▶ _Directions for this task_
Pictures aside, copy exactly each line from the one that holds "The height and width of the screenshot is (307, 571)." through the last line of the records below.

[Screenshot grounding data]

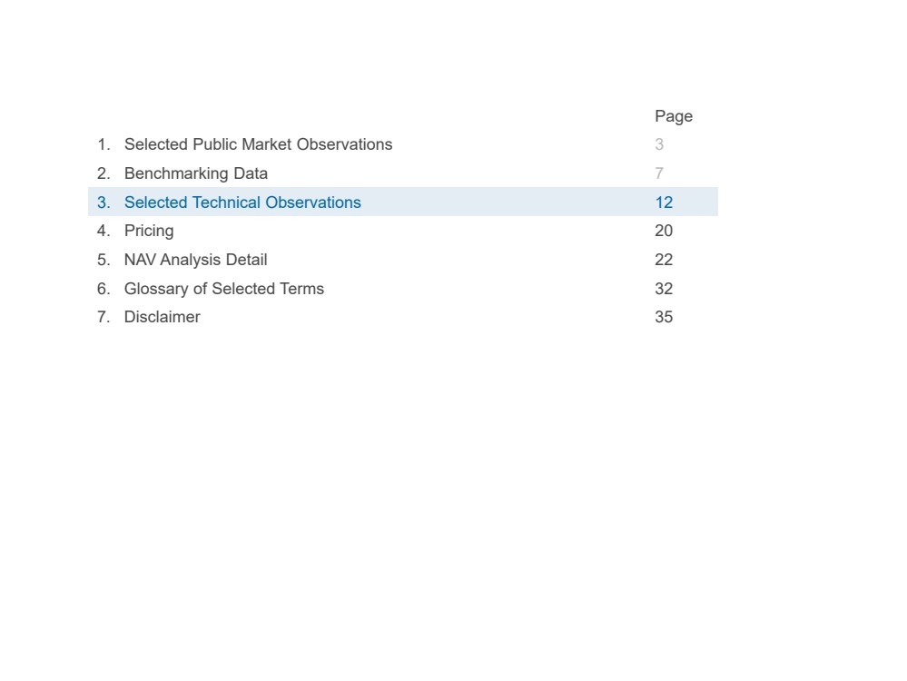The height and width of the screenshot is (681, 907).
Task: Select the highlighted Selected Technical Observations entry
Action: point(242,202)
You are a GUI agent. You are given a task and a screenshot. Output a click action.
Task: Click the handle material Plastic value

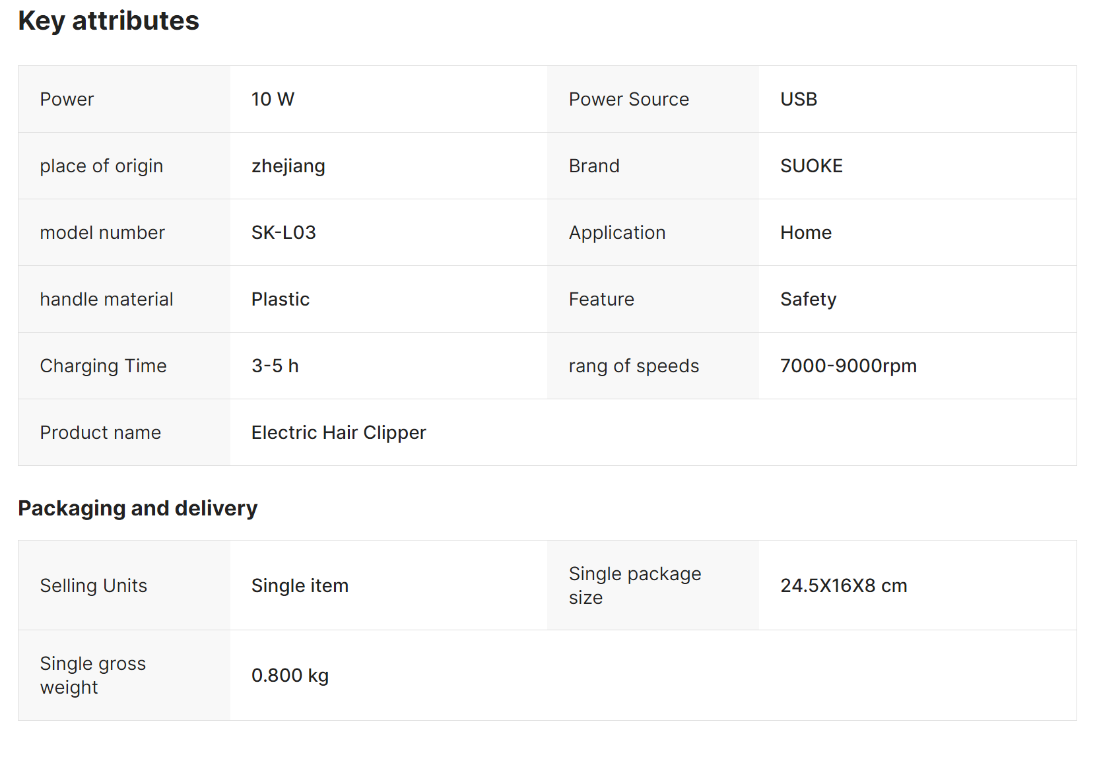tap(280, 299)
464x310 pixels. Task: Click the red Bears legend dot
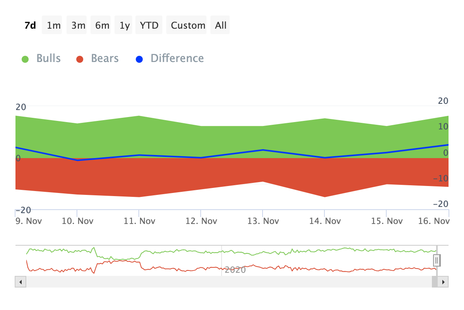click(80, 59)
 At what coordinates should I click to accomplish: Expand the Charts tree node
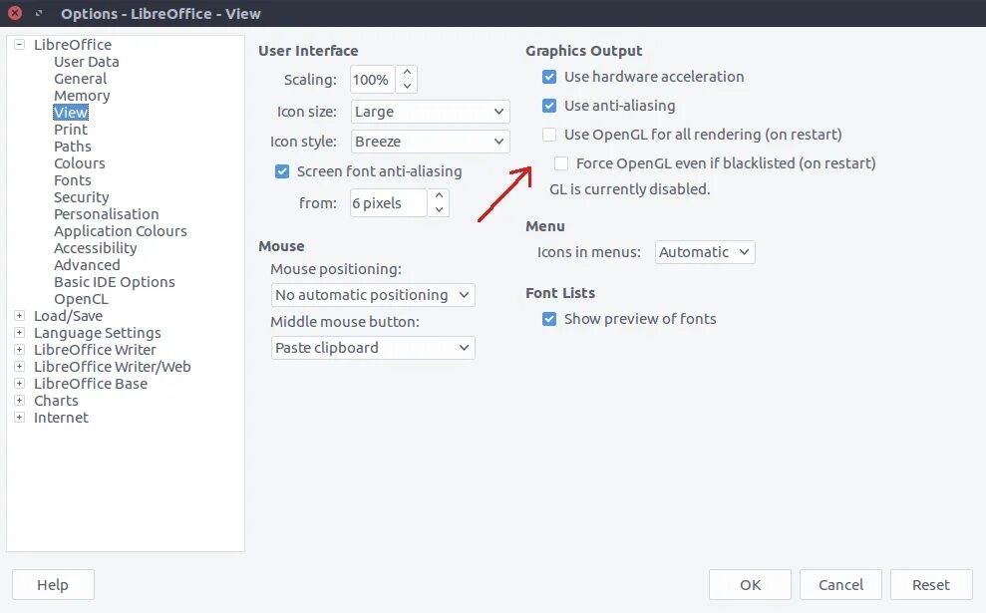click(x=20, y=401)
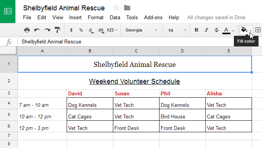The height and width of the screenshot is (148, 262).
Task: Click the Print icon in toolbar
Action: (27, 30)
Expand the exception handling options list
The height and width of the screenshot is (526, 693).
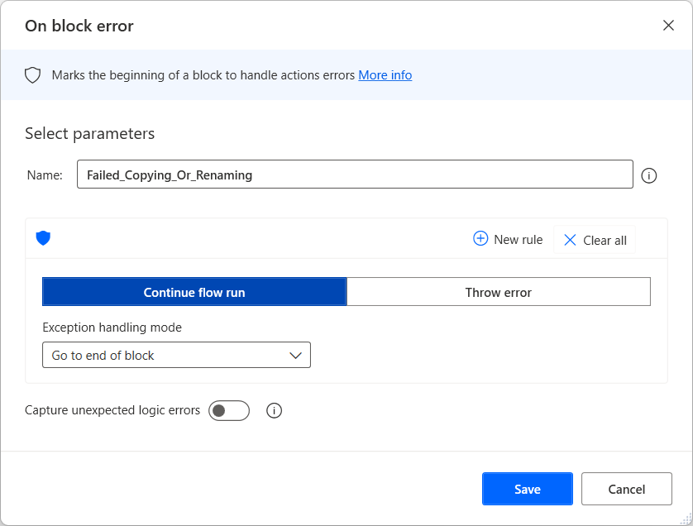click(x=176, y=355)
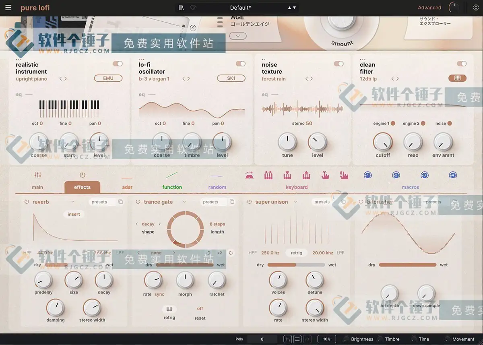483x345 pixels.
Task: Open the super unison effect type dropdown
Action: [295, 202]
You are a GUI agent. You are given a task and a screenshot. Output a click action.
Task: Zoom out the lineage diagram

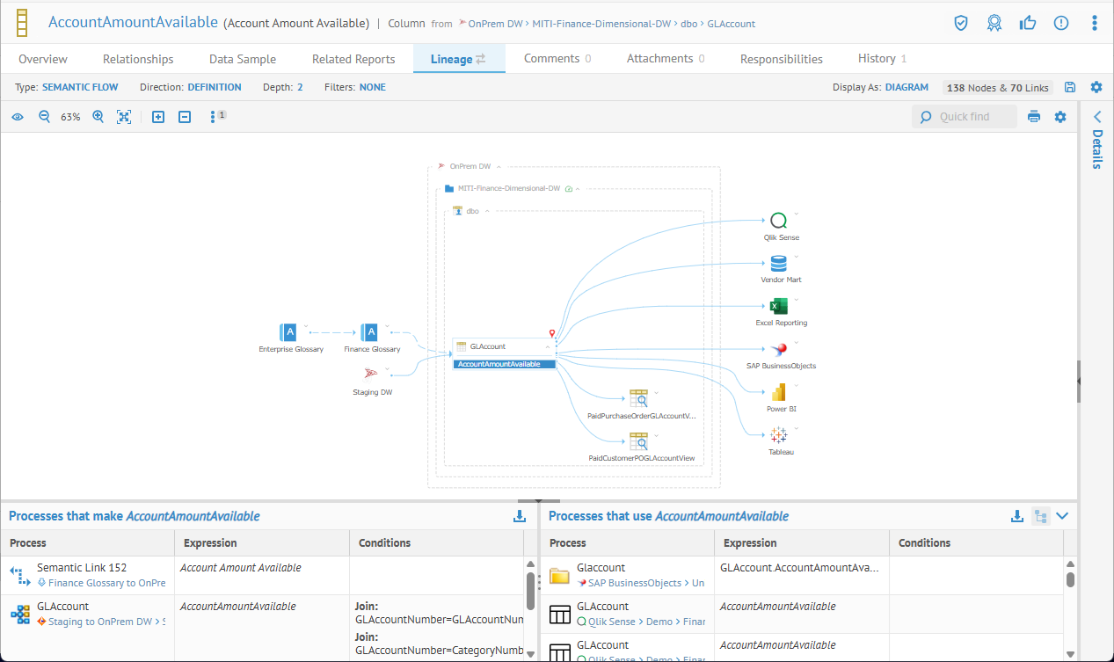[44, 117]

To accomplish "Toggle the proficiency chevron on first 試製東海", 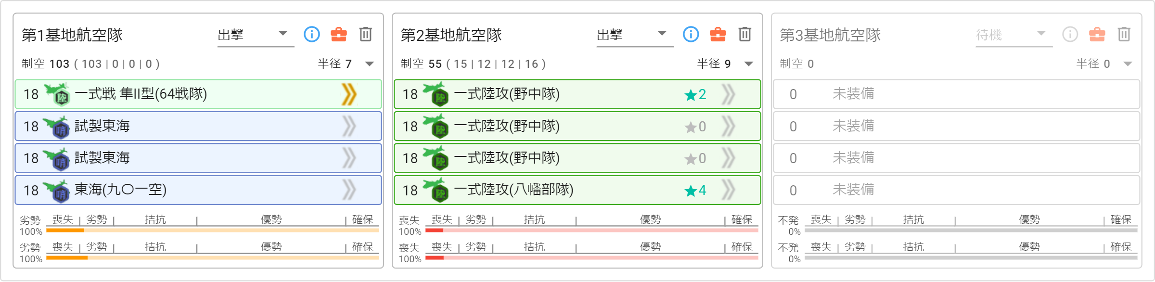I will click(x=349, y=126).
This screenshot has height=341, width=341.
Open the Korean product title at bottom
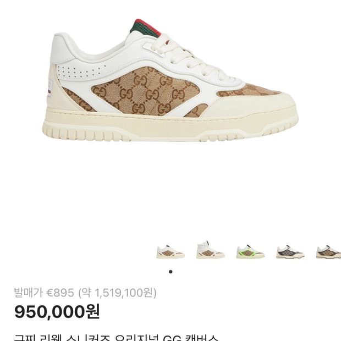click(116, 338)
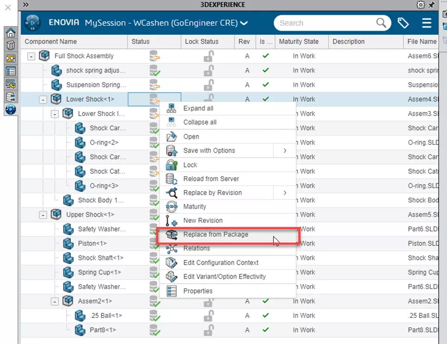Screen dimensions: 447x344
Task: Click the Home icon in left sidebar
Action: pos(10,33)
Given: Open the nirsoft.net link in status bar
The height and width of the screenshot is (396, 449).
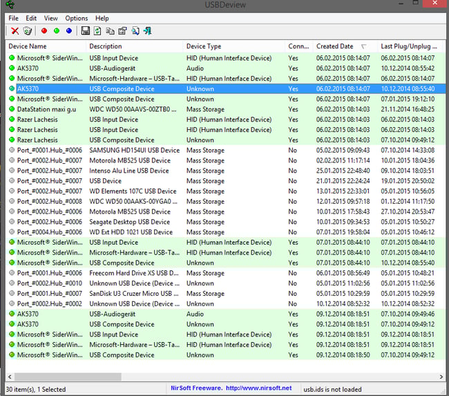Looking at the screenshot, I should pos(260,388).
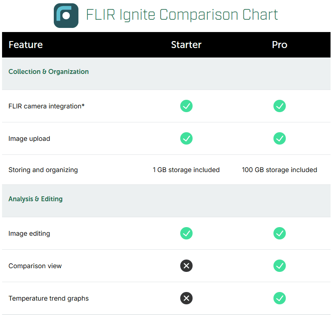The height and width of the screenshot is (315, 333).
Task: Click Starter X icon for Temperature trend graphs
Action: click(186, 298)
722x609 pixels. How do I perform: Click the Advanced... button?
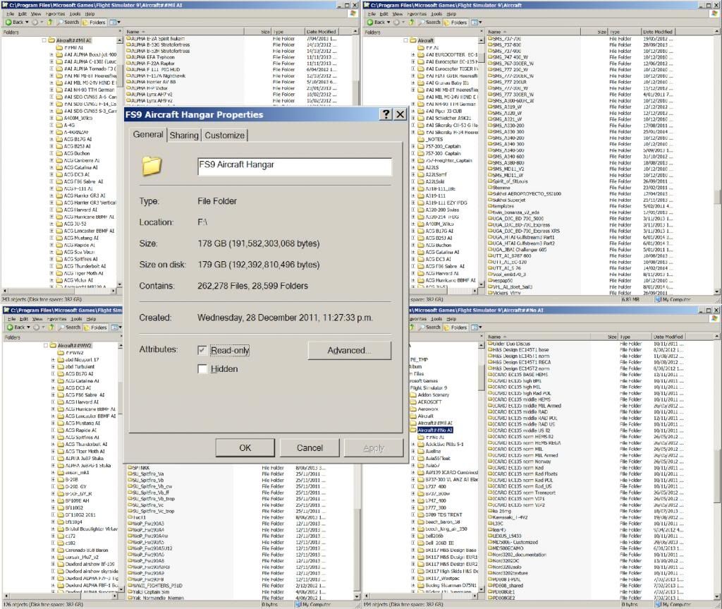tap(349, 350)
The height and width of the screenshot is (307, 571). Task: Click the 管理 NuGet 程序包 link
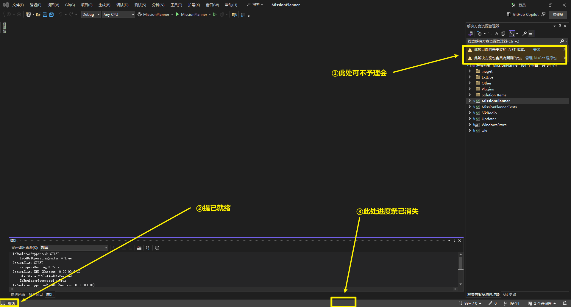point(541,58)
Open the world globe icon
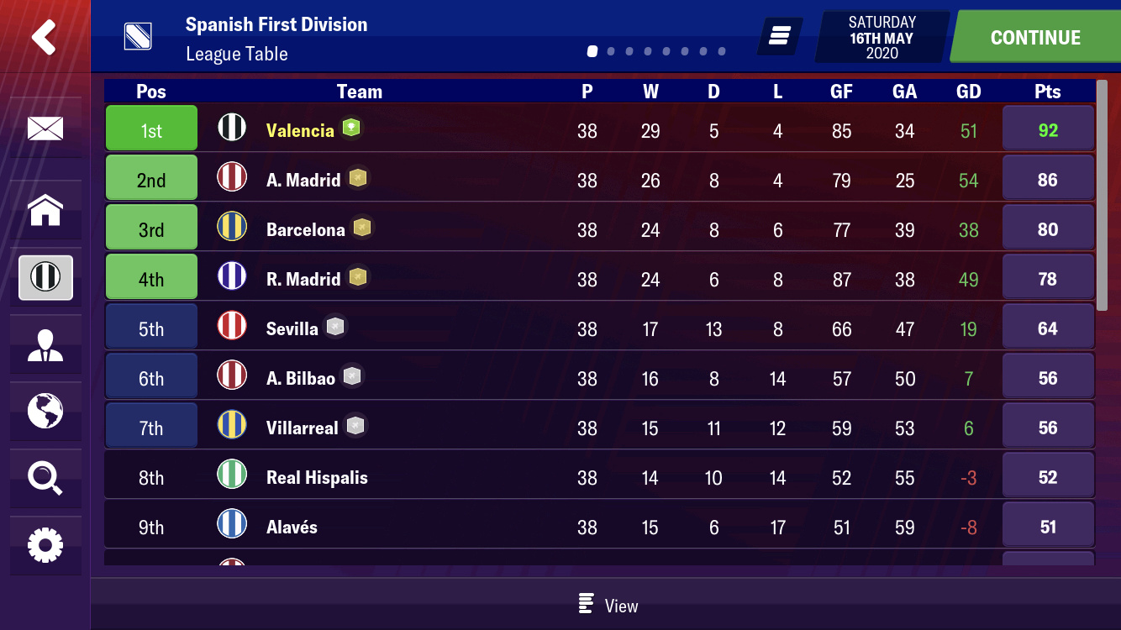Image resolution: width=1121 pixels, height=630 pixels. coord(45,411)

▶ _Response area_
The height and width of the screenshot is (307, 571). Task: Click the 管理 NuGet 程序包 link
point(541,58)
Open the world globe icon
Image resolution: width=1121 pixels, height=630 pixels. coord(45,411)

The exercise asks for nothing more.